◆ **DIRECTIONS**: Copy the material below word for word, from its beginning through the line containing "[x=21, y=521]", and include both of those lines. Omit the pictures from your copy.

[Word and item position data]
- - - - - - -

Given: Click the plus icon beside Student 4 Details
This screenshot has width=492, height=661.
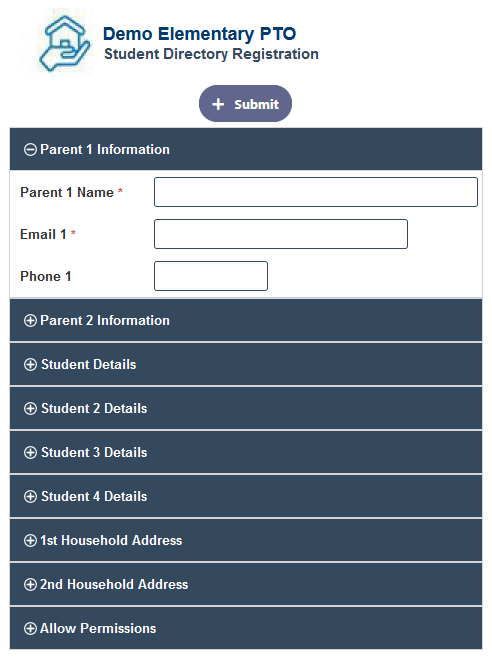Looking at the screenshot, I should [30, 497].
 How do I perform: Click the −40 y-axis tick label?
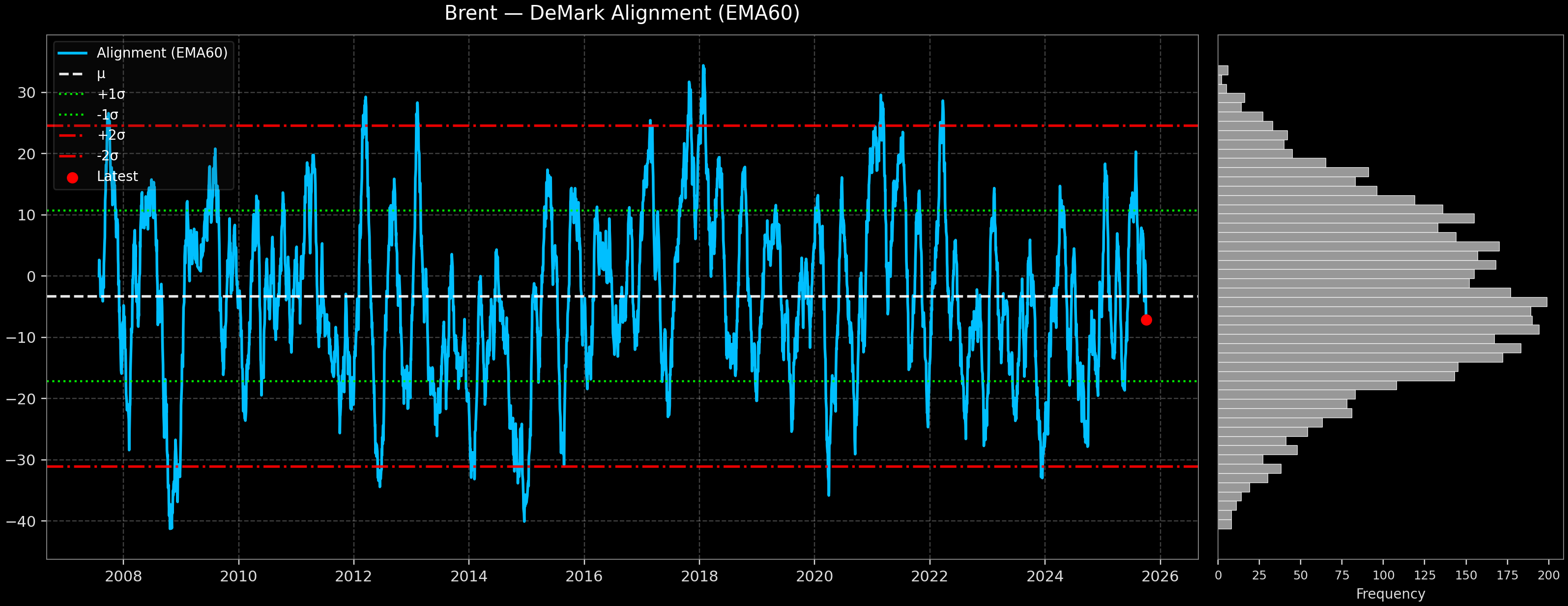[x=21, y=521]
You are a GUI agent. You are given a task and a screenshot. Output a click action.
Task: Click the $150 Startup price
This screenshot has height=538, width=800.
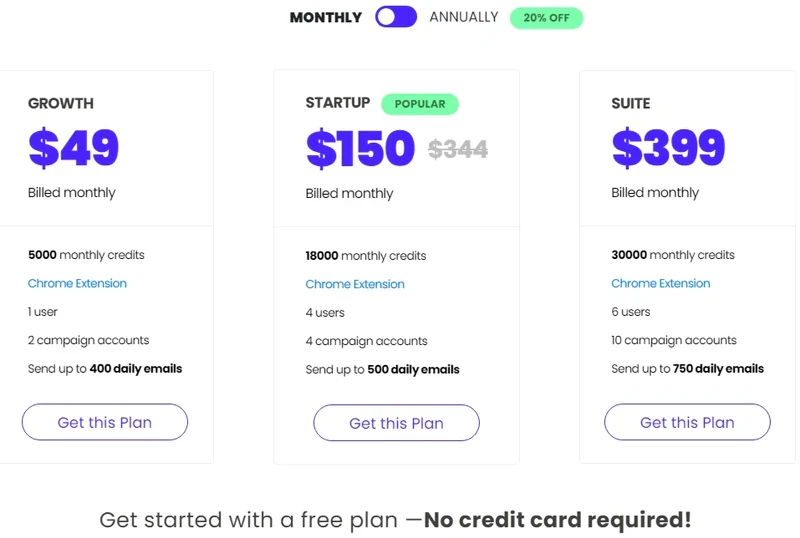point(360,148)
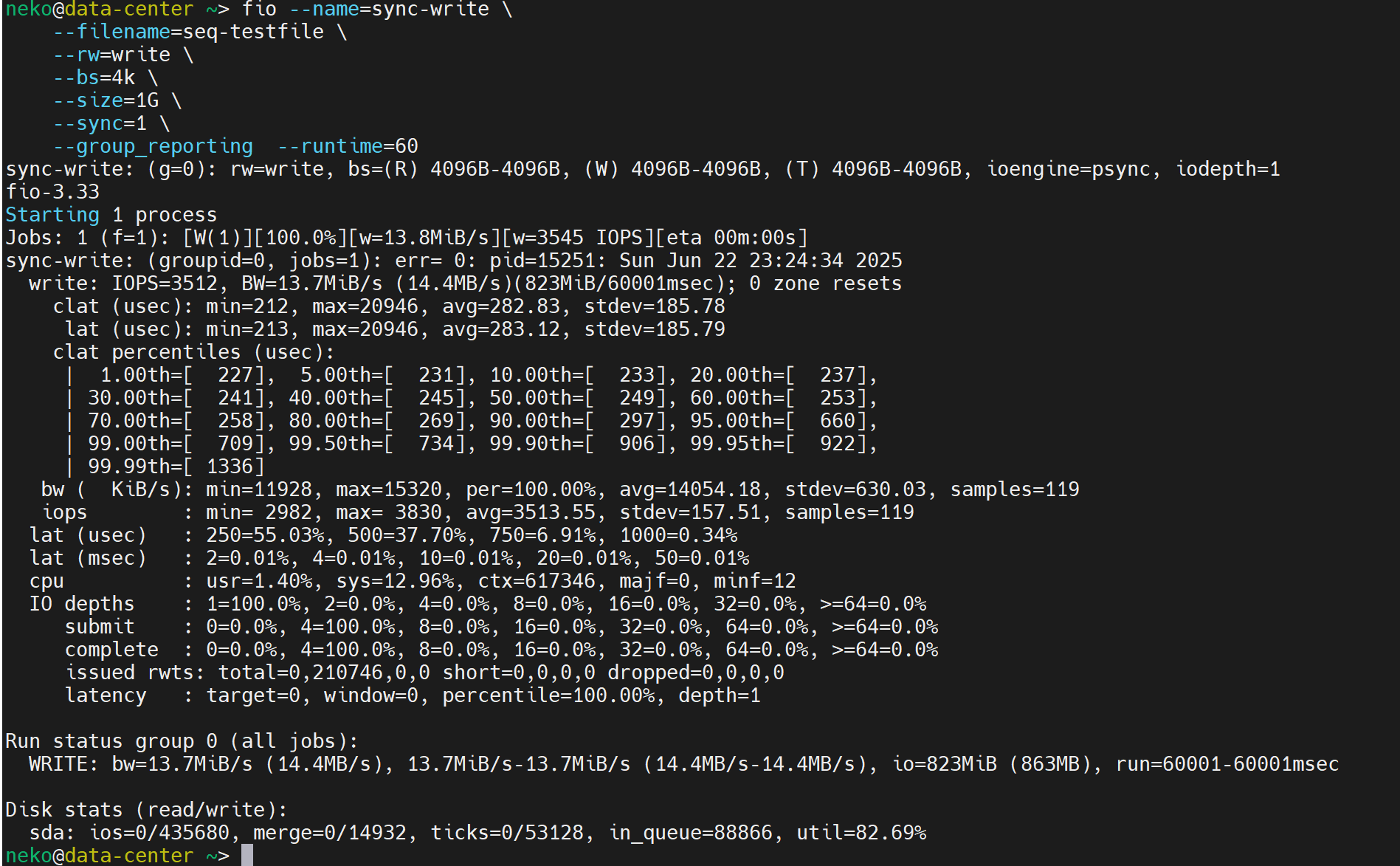1400x866 pixels.
Task: Click the util=82.69% value
Action: pos(861,833)
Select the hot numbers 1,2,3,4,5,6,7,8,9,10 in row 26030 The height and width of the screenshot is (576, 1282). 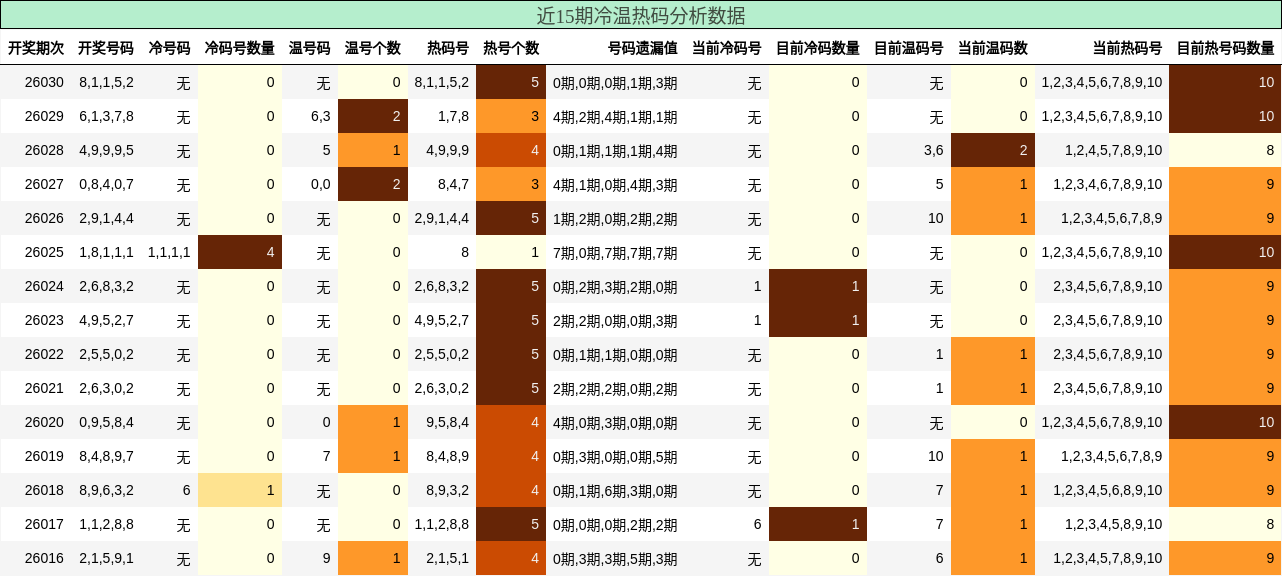click(x=1100, y=82)
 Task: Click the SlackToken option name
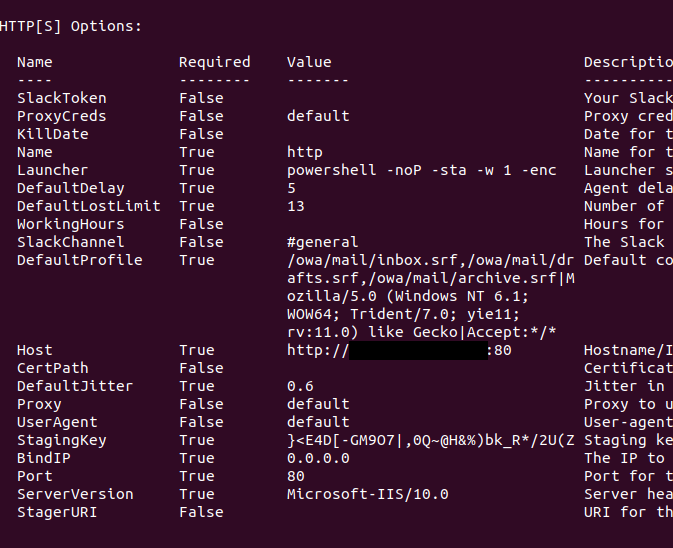click(x=61, y=98)
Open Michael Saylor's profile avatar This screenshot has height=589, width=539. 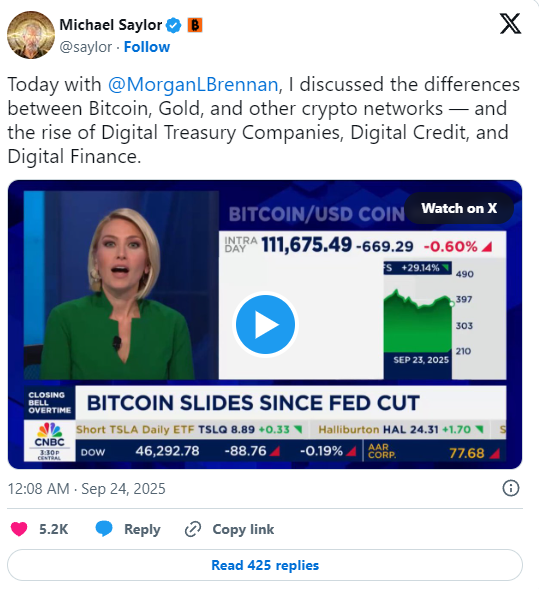(x=31, y=35)
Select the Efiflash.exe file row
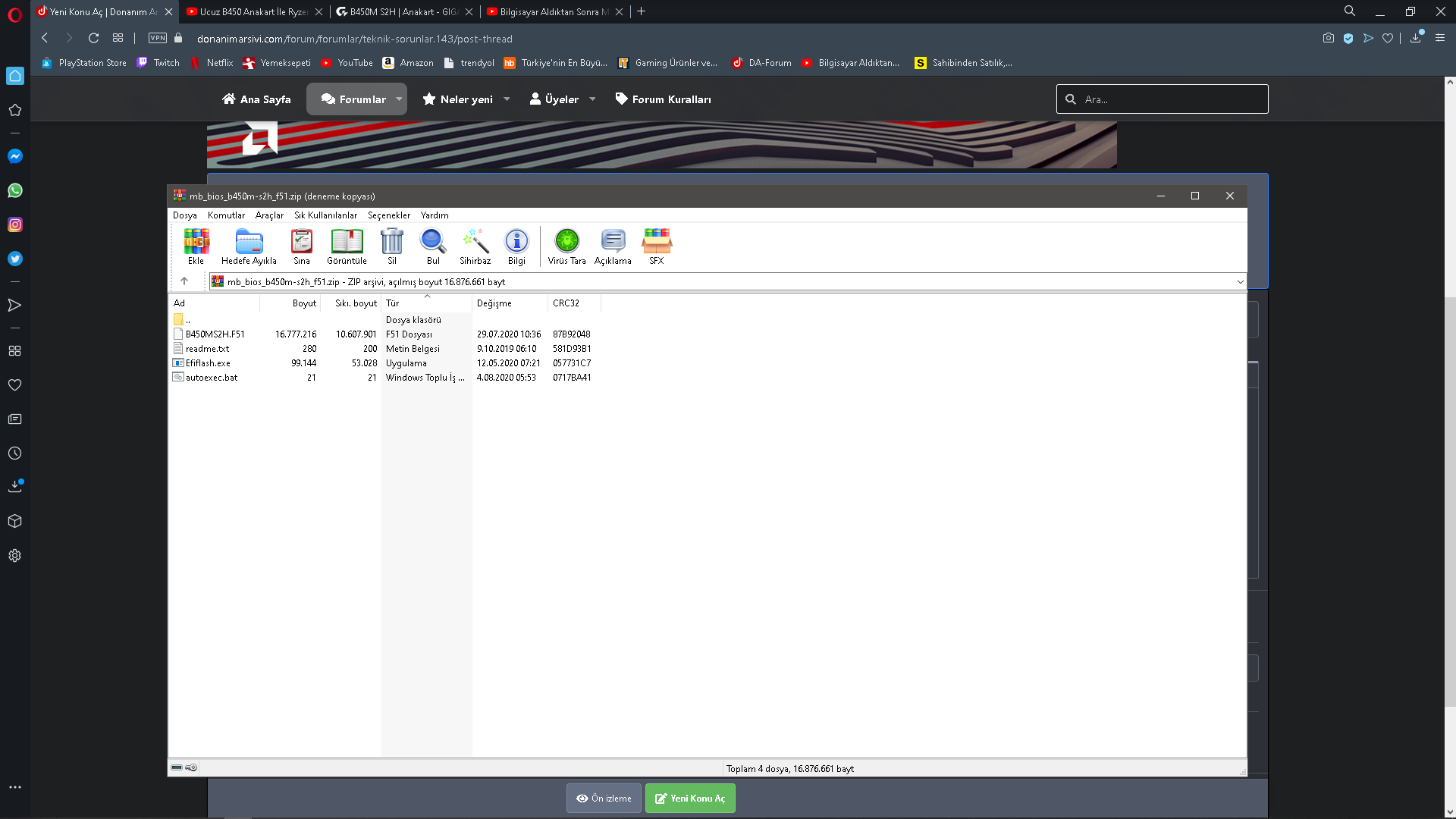The image size is (1456, 819). coord(208,363)
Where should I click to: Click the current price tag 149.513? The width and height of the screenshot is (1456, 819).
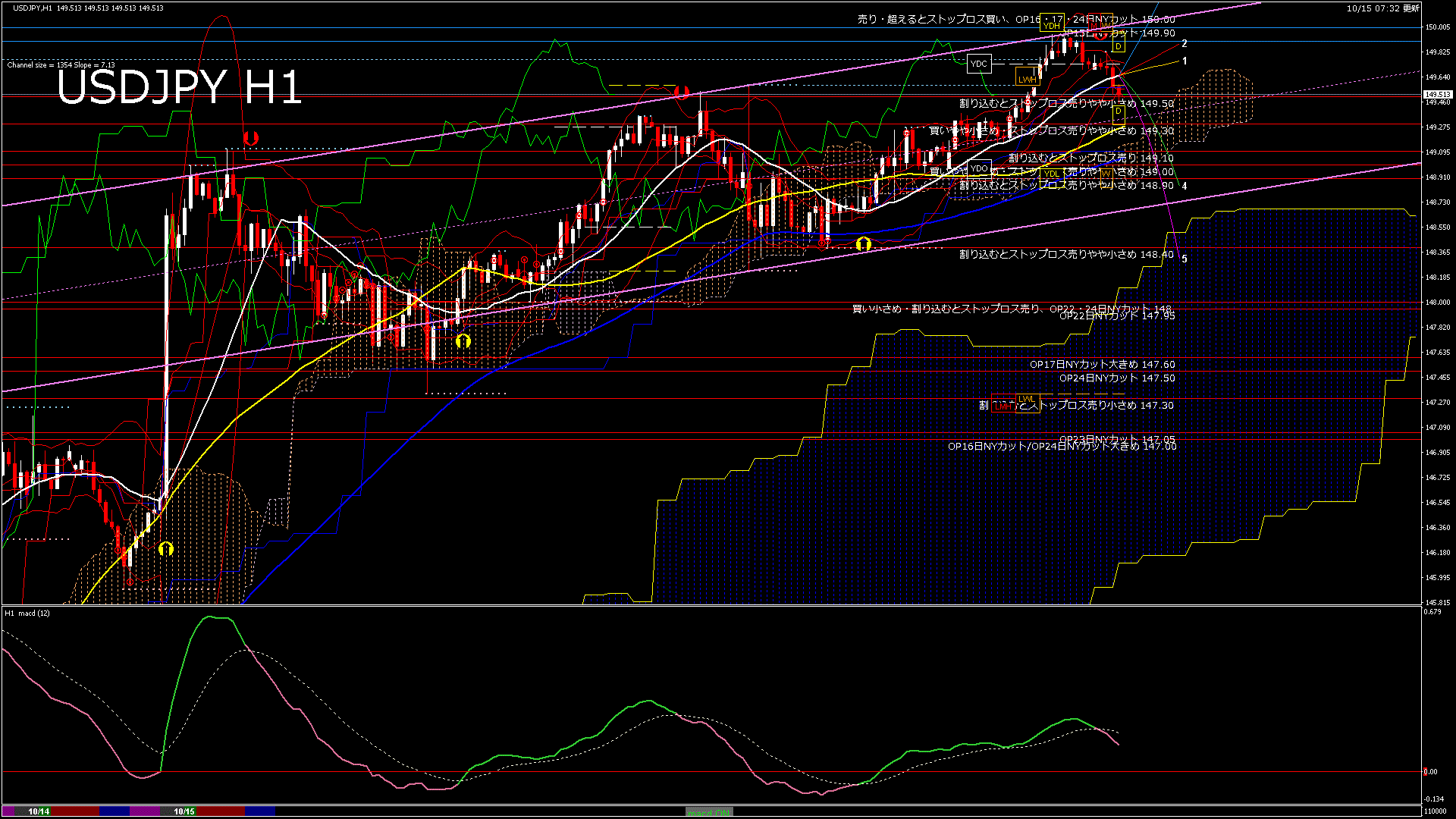pyautogui.click(x=1436, y=95)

- - - - - - -

◆ **SOLUTION TO THIS TASK**:
Given: Click the plus icon beside Student 4 Details
This screenshot has width=492, height=661.
Looking at the screenshot, I should [30, 497].
 How do I perform: Click the −40 y-axis tick label?
[x=21, y=521]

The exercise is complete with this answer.